> **TEXT SEGMENT**:
━━━━━━━━━━

Latest revision as of 11:24, 11 May 2010

Summary
Student: Themistoklis Bourdenas
Title: Self-Healing Wireless Sensor Networks
e-mail:
Affiliation: Imperial College London
Supervisor: Morris Sloman
Committee:
Start: 2007
End: 2010
Funding:

Biography

Themistoklis Bourdenas is a Ph.D. student at the Distributed Software Engineering (DSE) group, in Department of Computing at Imperial College London. He obtained both his M.Sc. and B.Sc. in Computer Science from the University of Crete in Greece. During his undergraduate and master's studies he was also a research assistant in the DCS and HCI labs in the Institute of Computer Science at Foundation for Research and Technology - Hellas (FORTH).

His research interests include adaptive distributed and pervasive systems and self-healing mechanisms in the face of component faults and failures.

PhD project description

The development of small wireless sensors and smart-phones, which include various sound, video, motion and location sensors have facilitated realising new pervasive applications. These include health-care applications to monitor physiological parameters such as blood-pressure, heart-rate, temperature or ECG of at-risk patients as well as determining their activity; monitoring and controlling temperature, humidity and lighting levels in buildings; environmental monitoring and flood warning and even tracking wildlife movement. These pervasive systems are expected to perform in a vast number of environments, ranging from urban to rural, with different requirements and resources. They are deployed in harsh environments and application requirements may change dynamically requiring flexible adaptation. Users may be non-technical so the systems need to be self-managing. Some applications such as health-care may be life-critical and devices may be inaccessible for repairs so self-healing with respect to faults and errors is important.

Pervasive computing system rely on Wireless Sensor Networks (WSNs) for receiving feedback from the environment they interact with. Sensor networks use devices, known as `motes', that have limited processing and power resources. They have to cater for deterioration of sensor accuracy over time due to physical phenomena such as overheating or chemical fouling as well as external factors such as low battery levels or physical damage. The quality of wireless links may vary particularly with mobile systems and devices may completely fail.

━━━━━━━━━━

> **INFORMATION PROVIDED**:
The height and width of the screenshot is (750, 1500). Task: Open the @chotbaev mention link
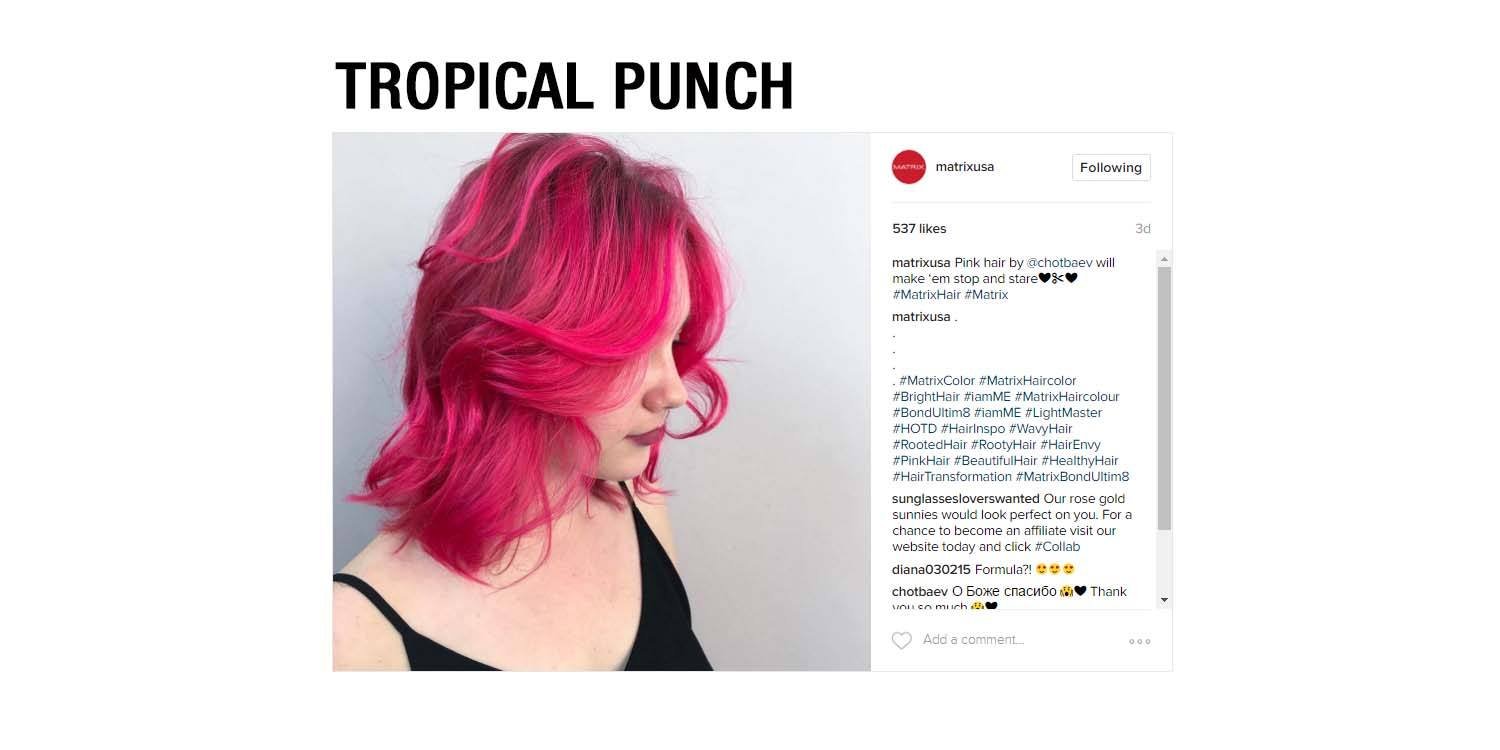(1060, 263)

━━━━━━━━━━

> **TASKS AND EXERCISES**:
[1] List the physiological parameters that the text on self-healing wireless sensor networks names for monitoring at-risk patients.
[2] Continue the text on self-healing wireless sensor networks from its last sentence, not the data.

> **TASK ANSWERS**:
[1]
Blood-pressure
Heart-rate
Temperature
ECG

[2]
Such systems involve large number of components often integrated into the environment. Frequent replacement of devices and manual recalibration are impractical. They hinder adoption and use of such systems by non-expert users with limited technical skills. A self-healing framework that supports fundamental reusable components for failure detection and recovery is required to boost the implementation and adoption pace of pervasive applications. Self-healing implies, firstly, a taxonomy of fault classes to identify the characteristics of faults enabling their detection; secondly a range of mechanisms supporting recovery for the various classes of faults and finally a flexible infrastructure to facilitate context aware adaptation in the face of sub-components failures. We focus on data faults that manifest on the sensing devices as a result of inaccuracies, noise or drift and expand on fail-stop functional failures of network nodes.

References

  1. Bourdenas T., Sloman M. and Lupu, E.C., “Self-healing for Pervasive Computing Systems”, Architecting Dependable Systems VII Book Chapter, To be published by Springer LNCS, 2010. (submitted)
  2. Bourdenas, T. and Sloman, M., “Starfish: Policy Driven Self-Management in Wireless Sensor Networks”, ACM ICSE 5th International Workshop on Software Engineering for Adaptive and Self-Managing Systems (SEAMS), Cape Town, May 2010.
  3. Bourdenas, T. and Sloman, M., “Self-healing in Wireless Sensor Networks”, Pervasive 2010 Doctoral Colloquium, Helsinki, May 2010.
  4. Bourdenas, T. and Sloman, M., “Towards Self-healing in Wireless Sensor Networks”, In Proc. of the 6th International Workshop on Body Sensor Networks (BSN), 2009.